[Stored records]
········
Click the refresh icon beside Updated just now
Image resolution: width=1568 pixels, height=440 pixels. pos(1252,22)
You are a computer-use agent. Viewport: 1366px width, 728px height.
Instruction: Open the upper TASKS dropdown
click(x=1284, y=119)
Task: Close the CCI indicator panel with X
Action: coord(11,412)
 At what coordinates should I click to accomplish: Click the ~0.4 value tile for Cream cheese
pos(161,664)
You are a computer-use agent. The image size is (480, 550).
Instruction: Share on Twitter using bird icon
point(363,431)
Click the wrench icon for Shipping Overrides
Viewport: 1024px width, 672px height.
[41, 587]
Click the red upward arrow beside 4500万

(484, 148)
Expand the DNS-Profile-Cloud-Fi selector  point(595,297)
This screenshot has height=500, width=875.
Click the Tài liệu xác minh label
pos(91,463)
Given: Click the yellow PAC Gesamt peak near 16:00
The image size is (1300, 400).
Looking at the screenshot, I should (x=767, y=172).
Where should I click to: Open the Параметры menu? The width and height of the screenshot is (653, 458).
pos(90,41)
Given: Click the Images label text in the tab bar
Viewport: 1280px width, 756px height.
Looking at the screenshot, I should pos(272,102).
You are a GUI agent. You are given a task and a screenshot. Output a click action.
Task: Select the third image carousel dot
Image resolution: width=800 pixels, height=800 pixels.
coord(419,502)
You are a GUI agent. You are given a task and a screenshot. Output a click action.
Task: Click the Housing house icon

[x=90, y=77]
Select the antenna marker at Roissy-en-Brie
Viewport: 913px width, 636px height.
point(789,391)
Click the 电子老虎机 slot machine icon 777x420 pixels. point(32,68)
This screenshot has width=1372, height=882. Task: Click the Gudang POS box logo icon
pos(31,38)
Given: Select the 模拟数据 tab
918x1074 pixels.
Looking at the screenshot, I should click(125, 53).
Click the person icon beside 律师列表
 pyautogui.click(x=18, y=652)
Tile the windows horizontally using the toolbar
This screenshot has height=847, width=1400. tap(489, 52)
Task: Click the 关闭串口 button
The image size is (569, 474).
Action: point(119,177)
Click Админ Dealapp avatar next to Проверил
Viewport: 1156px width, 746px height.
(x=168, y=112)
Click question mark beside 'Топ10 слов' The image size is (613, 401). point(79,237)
········
PROBLEM STATEMENT:
All entries are to be output exactly as they stand.

WRITTEN ANSWER:
Click the refresh icon beside Updated just now
Image resolution: width=1568 pixels, height=440 pixels. pos(1252,22)
You are a computer-use agent. Viewport: 1366px width, 728px height.
Instruction: Open the upper TASKS dropdown
click(x=1284, y=119)
Task: Close the CCI indicator panel with X
Action: coord(11,412)
 At what coordinates should I click to accomplish: Click the ~0.4 value tile for Cream cheese
pos(161,664)
You are a computer-use agent. The image size is (480, 550).
Instruction: Share on Twitter using bird icon
point(363,431)
Click the wrench icon for Shipping Overrides
Viewport: 1024px width, 672px height.
[41, 587]
Click the red upward arrow beside 4500万

(484, 148)
Expand the DNS-Profile-Cloud-Fi selector  point(595,297)
This screenshot has height=500, width=875.
Click the Tài liệu xác minh label
pos(91,463)
Given: Click the yellow PAC Gesamt peak near 16:00
The image size is (1300, 400).
Looking at the screenshot, I should (x=767, y=172).
Where should I click to: Open the Параметры menu? The width and height of the screenshot is (653, 458).
pos(90,41)
Given: Click the Images label text in the tab bar
Viewport: 1280px width, 756px height.
Looking at the screenshot, I should pos(272,102).
You are a GUI agent. You are given a task and a screenshot. Output a click action.
Task: Select the third image carousel dot
Image resolution: width=800 pixels, height=800 pixels.
coord(419,502)
You are a GUI agent. You are given a task and a screenshot. Output a click action.
Task: Click the Housing house icon

[x=90, y=77]
Select the antenna marker at Roissy-en-Brie
Viewport: 913px width, 636px height.
point(789,391)
Click the 电子老虎机 slot machine icon 777x420 pixels. point(32,68)
This screenshot has width=1372, height=882. Task: Click the Gudang POS box logo icon
pos(31,38)
Given: Select the 模拟数据 tab
918x1074 pixels.
Looking at the screenshot, I should click(125, 53).
Click the person icon beside 律师列表
 pyautogui.click(x=18, y=652)
Tile the windows horizontally using the toolbar
This screenshot has height=847, width=1400. tap(489, 52)
Task: Click the 关闭串口 button
The image size is (569, 474).
Action: point(119,177)
Click Админ Dealapp avatar next to Проверил
Viewport: 1156px width, 746px height.
(x=168, y=112)
Click question mark beside 'Топ10 слов' The image size is (613, 401). point(79,237)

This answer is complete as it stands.